J Sci Food Agric. 2025 Jan 15;105(1):65-73. doi: 10.1002/jsfa.13804. Epub 2024 Aug 8.

Abstract

BACKGROUND

The objective of this experiment was to investigate the role of endogenous proteins and lipids in the structural and physicochemical properties of starch in heat-moisture treatment (HMT) rice flour and to reveal their effect on starch digestibility under heat.

RESULTS

The findings indicate that, in the absence of endogenous proteins and lipids acting as a physical barrier, especially proteins, the interaction between rice flour and endogenous proteins and lipids diminished. This reduction led to fewer starch-protein inclusion complexes and starch-lipid complexes, altering the granule aggregation structure of rice flour. It resulted in a decrease in particle size, an increase in agglomeration between starch granules, and more surface cracking on rice granules. Under HMT conditions with a moisture content of 30%, slight gelatinization of the starch granules occurred, contributing to an increased starch hydrolysis rate.

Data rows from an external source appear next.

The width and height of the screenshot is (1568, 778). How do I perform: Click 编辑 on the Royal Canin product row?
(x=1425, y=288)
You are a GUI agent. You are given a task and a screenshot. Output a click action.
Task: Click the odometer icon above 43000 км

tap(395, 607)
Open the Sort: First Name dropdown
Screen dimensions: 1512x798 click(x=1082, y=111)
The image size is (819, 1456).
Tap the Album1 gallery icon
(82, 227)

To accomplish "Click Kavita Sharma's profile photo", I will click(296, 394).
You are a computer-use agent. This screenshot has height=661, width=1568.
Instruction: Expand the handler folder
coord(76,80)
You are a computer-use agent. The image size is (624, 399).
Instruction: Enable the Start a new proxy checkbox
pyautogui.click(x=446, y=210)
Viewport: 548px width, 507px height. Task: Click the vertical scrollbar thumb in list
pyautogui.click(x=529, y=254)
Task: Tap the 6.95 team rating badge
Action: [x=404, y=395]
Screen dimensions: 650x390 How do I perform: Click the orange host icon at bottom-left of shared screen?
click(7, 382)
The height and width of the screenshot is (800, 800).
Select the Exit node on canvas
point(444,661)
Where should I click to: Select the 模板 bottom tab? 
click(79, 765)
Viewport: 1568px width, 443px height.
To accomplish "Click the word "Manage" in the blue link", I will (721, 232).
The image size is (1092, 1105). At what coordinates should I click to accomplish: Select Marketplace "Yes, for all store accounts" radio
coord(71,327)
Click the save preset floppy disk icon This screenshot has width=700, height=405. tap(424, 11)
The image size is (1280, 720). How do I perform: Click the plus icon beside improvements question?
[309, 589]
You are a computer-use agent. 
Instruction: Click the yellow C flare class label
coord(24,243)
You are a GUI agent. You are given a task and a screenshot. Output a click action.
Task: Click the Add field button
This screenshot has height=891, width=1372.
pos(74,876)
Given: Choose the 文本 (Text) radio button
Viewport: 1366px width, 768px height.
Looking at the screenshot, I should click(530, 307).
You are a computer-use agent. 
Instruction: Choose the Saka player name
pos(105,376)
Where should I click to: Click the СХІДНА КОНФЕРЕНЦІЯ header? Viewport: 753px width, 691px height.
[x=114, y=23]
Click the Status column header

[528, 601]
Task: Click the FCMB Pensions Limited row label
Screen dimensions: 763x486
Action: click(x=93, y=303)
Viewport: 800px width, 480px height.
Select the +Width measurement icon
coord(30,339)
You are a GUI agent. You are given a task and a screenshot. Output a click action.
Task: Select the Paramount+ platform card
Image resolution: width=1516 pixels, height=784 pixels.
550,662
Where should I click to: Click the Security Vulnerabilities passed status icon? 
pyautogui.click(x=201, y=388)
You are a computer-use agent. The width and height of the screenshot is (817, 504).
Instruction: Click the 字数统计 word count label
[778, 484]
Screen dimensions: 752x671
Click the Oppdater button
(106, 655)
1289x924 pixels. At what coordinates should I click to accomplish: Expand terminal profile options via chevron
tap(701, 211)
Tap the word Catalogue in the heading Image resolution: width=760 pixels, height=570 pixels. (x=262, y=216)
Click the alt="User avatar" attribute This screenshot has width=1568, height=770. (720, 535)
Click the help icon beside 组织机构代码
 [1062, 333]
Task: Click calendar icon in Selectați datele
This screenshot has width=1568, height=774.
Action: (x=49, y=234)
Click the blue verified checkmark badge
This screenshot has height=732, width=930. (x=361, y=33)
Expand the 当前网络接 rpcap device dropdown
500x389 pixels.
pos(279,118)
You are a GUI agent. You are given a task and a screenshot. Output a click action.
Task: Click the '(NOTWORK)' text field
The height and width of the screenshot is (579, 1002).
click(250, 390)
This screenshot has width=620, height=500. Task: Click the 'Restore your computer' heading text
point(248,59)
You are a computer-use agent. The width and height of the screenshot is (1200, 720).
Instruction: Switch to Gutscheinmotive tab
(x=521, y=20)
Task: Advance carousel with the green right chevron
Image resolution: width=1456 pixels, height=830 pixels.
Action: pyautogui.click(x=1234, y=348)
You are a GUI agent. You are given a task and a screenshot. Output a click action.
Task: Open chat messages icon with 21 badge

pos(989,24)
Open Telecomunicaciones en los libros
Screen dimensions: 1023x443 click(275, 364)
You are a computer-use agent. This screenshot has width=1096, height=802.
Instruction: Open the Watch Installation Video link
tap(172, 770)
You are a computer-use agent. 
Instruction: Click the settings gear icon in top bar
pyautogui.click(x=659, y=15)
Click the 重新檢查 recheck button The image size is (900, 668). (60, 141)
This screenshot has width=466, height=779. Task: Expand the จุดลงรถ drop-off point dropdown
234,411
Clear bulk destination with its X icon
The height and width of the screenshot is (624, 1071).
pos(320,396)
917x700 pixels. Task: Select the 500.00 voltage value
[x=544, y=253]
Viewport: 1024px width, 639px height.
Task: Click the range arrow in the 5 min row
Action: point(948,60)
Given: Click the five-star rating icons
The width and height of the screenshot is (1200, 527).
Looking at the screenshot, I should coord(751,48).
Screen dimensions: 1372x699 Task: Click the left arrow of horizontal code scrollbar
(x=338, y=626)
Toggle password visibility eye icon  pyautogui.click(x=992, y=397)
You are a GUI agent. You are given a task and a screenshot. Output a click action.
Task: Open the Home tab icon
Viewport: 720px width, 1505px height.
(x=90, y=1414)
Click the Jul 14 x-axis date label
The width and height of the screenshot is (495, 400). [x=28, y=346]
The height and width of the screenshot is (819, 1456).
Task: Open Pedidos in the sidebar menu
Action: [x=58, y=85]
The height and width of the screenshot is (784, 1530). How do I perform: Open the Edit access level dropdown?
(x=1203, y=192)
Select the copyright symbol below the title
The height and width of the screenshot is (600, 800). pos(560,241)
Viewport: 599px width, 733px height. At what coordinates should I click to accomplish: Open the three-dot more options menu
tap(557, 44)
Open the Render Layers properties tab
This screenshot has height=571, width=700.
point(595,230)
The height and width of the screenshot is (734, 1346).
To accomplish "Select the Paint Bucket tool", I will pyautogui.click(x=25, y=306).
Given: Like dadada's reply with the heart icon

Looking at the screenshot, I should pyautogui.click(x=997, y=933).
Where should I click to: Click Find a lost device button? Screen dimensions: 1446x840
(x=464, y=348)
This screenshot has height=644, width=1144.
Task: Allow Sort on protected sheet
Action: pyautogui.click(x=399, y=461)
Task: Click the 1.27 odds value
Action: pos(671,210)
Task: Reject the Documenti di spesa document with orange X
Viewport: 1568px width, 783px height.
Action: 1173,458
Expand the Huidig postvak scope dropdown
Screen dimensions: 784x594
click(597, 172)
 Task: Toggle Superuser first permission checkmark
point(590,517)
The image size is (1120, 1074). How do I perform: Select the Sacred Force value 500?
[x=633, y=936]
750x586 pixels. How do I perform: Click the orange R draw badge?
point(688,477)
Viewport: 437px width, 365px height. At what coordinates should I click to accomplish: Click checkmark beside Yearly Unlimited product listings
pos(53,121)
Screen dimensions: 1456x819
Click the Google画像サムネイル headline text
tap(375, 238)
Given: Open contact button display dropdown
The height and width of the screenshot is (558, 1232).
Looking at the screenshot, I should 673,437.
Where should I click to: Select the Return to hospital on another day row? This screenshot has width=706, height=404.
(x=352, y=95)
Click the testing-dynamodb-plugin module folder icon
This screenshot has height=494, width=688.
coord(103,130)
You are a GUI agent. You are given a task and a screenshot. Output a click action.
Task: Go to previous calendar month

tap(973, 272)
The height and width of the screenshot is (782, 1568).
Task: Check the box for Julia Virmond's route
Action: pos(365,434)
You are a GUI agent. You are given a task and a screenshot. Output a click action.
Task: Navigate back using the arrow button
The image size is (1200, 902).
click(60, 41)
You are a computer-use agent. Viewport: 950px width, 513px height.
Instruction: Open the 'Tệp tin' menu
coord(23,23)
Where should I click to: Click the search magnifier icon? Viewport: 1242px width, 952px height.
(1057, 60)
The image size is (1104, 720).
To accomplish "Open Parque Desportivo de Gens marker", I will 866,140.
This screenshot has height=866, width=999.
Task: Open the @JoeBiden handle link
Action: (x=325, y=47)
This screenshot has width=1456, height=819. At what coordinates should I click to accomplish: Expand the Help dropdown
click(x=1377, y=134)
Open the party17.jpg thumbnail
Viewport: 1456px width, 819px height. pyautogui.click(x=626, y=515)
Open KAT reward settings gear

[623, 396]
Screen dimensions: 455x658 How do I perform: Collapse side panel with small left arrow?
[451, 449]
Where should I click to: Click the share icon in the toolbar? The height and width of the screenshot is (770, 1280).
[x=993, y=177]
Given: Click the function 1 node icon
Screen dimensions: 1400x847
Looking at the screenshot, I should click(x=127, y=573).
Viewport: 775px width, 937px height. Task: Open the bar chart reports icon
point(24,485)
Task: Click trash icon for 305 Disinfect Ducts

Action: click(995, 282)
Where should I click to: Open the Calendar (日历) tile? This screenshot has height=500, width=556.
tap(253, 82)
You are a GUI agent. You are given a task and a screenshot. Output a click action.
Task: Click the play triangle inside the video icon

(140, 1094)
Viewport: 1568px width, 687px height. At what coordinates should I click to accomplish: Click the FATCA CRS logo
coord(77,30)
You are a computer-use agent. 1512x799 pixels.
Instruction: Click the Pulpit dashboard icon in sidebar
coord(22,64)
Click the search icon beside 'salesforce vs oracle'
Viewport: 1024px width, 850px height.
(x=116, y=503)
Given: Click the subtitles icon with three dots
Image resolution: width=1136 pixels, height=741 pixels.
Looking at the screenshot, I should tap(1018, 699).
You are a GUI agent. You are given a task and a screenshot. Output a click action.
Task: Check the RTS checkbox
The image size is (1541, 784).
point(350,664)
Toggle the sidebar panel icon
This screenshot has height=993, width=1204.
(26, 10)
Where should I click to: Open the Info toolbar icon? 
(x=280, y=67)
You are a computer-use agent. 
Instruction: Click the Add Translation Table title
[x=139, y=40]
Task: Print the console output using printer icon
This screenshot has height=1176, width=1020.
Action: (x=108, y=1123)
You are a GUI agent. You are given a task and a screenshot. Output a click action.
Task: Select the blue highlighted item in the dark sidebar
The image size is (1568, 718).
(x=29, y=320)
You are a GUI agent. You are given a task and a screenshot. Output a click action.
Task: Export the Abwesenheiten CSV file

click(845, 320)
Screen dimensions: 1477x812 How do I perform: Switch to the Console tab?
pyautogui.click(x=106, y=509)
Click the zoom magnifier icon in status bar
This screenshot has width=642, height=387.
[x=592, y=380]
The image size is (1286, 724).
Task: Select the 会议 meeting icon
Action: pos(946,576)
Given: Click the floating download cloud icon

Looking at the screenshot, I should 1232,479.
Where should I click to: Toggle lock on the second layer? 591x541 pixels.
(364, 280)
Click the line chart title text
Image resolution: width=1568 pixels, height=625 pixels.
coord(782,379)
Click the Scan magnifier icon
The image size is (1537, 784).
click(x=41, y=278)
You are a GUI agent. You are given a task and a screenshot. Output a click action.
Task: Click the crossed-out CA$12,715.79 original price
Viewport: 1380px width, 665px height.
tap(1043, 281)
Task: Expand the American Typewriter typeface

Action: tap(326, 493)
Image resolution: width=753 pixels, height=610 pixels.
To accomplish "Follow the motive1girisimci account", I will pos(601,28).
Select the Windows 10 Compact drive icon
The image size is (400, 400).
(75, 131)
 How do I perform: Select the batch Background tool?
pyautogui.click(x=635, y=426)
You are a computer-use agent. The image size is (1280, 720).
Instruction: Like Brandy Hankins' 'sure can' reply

In addition, the elevated thermal energy effect of HMT enhanced interactions between starch molecular chains. These resulted in a decrease in crystallinity, short-range ordering, and the content of double-helix structure within starch granules. These structural transformations led to higher pasting temperatures, improved hot and cold paste stability, and a decrease in peak viscosity, breakdown, setback, and enthalpy of pasting of the starch granules.

CONCLUSION

The combined analysis of microstructure, physicochemical properties, and in vitro digestion characteristics has enabled us to further enhance our understanding of the interaction mechanisms between endogenous proteins, lipids, and starches during HMT. © 2024 Society of Chemical Industry.

摘要

背景

本实验旨在探究内源性蛋白质和脂质在湿热处理(HMT)大米粉的结构和物理化学性质中的作用,并揭示其在热条件下对淀粉消化率的影响。

结果

研究结果表明,在缺乏作为物理屏障的内源性蛋白质和脂质的情况下,特别是蛋白质,大米粉与内源性蛋白质和脂质之间的相互作用减弱。这种减少导致淀粉-蛋白质包合物和淀粉-脂质包合物减少,改变了大米粉的颗粒聚集结构。这导致粒径减小、淀粉颗粒之间的团聚增加以及大米颗粒表面更多的裂纹。在水分含量为 30%的 HMT 条件下,淀粉颗粒发生轻微的糊化,导致淀粉水解速率增加。此外,HMT 的较高热能效应增强了淀粉分子链之间的相互作用。这导致淀粉颗粒的结晶度、短程有序性和双螺旋结构含量降低。这些结构转化导致糊化温度升高、热糊和冷糊稳定性提高、峰值黏度、下降值、回生值和糊化焓降低。

结论

通过对微观结构、物理化学性质和体外消化特性的综合分析,我们能够进一步深入了解 HMT 过程中内源性蛋白质、脂质和淀粉之间的相互作用机制。 © 2024 化学工业协会。